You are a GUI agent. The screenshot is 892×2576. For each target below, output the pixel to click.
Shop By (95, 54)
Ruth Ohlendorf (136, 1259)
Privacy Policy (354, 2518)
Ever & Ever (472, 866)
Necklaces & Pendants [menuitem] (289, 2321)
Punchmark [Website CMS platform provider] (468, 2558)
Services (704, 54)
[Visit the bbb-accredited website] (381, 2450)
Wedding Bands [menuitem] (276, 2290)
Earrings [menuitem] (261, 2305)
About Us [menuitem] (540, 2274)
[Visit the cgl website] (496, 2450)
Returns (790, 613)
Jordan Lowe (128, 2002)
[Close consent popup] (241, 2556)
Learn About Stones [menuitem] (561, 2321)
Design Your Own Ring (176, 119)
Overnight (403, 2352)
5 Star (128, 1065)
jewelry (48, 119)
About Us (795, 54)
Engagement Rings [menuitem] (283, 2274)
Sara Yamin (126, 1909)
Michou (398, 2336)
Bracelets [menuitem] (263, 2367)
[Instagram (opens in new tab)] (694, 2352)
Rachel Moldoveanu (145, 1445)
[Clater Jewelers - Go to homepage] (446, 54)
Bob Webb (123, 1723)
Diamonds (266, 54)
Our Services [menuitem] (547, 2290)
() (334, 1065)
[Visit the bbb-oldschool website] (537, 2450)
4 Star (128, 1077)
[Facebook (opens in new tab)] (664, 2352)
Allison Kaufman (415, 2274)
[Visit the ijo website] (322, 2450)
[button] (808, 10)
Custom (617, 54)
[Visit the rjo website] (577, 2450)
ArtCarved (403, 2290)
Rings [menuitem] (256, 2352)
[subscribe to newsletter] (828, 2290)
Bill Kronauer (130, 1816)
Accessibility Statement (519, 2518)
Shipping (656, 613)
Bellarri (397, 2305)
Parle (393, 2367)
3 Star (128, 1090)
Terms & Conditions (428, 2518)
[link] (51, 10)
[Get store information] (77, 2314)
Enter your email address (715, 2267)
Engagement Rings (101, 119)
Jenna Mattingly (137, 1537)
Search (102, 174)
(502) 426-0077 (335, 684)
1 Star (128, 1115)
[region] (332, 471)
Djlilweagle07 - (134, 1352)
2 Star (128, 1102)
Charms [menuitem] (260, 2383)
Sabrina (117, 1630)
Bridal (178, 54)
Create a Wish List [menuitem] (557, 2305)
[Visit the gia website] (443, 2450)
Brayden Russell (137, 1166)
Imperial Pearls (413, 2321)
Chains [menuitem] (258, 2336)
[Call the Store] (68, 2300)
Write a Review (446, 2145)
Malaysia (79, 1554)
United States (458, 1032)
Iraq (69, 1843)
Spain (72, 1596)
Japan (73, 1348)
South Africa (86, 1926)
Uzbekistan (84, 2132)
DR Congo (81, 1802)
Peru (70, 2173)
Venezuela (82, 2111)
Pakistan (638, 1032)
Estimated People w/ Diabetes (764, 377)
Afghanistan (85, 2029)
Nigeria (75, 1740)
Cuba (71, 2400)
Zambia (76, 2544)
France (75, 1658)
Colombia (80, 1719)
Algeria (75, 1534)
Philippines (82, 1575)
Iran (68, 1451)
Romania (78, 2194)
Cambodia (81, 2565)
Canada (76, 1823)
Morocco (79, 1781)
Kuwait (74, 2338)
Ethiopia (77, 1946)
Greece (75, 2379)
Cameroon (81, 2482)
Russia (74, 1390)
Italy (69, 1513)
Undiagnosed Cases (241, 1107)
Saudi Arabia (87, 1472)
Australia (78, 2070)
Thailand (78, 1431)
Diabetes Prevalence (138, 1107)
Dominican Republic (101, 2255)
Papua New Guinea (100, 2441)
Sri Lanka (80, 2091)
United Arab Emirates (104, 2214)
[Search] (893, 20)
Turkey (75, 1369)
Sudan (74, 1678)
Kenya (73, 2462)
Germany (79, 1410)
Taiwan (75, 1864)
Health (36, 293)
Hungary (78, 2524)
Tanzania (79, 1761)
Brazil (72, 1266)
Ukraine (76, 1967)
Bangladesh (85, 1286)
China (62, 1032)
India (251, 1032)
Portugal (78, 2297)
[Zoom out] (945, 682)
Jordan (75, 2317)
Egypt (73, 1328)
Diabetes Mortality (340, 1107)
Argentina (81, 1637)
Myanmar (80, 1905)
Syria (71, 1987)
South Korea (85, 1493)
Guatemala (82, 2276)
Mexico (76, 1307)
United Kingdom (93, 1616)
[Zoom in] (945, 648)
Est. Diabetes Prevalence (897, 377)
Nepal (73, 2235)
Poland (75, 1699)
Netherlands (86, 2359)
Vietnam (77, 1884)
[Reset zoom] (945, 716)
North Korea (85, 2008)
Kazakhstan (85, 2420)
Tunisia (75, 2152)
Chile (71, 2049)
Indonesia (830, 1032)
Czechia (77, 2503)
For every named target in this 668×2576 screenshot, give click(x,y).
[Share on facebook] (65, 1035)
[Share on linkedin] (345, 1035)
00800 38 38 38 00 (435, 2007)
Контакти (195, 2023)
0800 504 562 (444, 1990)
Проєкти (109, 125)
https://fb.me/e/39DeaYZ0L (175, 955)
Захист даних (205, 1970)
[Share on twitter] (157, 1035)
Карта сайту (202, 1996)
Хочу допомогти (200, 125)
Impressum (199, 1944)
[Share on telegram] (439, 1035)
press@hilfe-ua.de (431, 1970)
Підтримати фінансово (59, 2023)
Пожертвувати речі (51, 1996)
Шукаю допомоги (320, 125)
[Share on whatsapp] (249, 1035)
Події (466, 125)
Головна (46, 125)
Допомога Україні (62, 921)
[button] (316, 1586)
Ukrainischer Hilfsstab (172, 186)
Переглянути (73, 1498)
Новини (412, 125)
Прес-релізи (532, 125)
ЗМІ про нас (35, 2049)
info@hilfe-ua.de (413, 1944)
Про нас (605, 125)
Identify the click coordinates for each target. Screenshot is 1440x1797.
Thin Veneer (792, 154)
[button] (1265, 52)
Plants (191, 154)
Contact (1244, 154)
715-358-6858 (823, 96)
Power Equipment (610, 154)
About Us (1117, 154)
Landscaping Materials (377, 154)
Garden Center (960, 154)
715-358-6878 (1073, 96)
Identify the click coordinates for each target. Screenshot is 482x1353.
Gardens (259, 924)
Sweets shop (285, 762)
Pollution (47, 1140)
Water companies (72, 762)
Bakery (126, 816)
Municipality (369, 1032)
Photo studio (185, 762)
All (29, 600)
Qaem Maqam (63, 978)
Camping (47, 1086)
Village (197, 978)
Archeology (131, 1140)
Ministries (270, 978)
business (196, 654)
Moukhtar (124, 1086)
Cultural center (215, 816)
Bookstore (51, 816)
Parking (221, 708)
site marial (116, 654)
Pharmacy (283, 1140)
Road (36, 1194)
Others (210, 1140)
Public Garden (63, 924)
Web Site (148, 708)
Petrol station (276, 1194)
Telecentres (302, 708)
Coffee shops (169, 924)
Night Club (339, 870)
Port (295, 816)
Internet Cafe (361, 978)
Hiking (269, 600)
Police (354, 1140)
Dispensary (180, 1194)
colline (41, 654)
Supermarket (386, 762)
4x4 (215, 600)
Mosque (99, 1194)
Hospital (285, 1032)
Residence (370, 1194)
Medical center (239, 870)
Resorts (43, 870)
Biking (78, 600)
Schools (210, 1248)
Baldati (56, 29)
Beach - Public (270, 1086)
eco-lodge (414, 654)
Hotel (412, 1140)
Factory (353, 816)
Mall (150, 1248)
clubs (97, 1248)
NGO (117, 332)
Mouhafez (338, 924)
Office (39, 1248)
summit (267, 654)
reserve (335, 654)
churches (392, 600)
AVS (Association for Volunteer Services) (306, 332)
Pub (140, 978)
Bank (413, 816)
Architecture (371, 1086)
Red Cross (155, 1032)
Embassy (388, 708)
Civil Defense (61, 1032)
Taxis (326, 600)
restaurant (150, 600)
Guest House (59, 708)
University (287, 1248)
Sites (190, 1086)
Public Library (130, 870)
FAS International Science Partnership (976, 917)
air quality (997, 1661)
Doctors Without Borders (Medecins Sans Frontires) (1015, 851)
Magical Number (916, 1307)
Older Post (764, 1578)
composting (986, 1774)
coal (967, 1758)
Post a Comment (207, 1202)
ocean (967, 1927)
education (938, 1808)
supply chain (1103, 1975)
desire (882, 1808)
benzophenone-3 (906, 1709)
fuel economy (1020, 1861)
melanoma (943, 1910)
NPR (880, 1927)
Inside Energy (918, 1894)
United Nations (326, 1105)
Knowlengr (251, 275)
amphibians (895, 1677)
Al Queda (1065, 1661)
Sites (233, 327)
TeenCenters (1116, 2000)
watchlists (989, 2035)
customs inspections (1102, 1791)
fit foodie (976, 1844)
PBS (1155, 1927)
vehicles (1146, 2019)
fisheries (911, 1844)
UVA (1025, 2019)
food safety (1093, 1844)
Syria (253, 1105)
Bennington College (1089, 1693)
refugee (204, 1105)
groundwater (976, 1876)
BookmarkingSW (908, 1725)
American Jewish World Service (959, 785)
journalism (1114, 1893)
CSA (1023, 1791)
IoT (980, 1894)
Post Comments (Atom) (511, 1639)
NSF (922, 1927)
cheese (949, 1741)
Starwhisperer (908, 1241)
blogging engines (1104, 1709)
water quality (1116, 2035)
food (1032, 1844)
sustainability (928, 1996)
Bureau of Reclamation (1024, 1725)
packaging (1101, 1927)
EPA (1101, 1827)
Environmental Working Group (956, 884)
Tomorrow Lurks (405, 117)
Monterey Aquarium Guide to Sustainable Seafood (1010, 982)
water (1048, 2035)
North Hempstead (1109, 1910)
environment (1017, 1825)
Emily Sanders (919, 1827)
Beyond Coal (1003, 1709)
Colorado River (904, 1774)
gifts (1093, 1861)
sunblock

Instructions for the task → Output everything from the start of the material down to the line containing "Wedding Bands [menuitem] (276, 2290)" as a Markdown table with the columns No. and Entry, numbering each row and skipping blank lines.

Solution for this task →
| No. | Entry |
|---|---|
| 1 | You are a GUI agent. The screenshot is 892×2576. For each target below, output the pixel to click. |
| 2 | Shop By (95, 54) |
| 3 | Ruth Ohlendorf (136, 1259) |
| 4 | Privacy Policy (354, 2518) |
| 5 | Ever & Ever (472, 866) |
| 6 | Necklaces & Pendants [menuitem] (289, 2321) |
| 7 | Punchmark [Website CMS platform provider] (468, 2558) |
| 8 | Services (704, 54) |
| 9 | [Visit the bbb-accredited website] (381, 2450) |
| 10 | Wedding Bands [menuitem] (276, 2290) |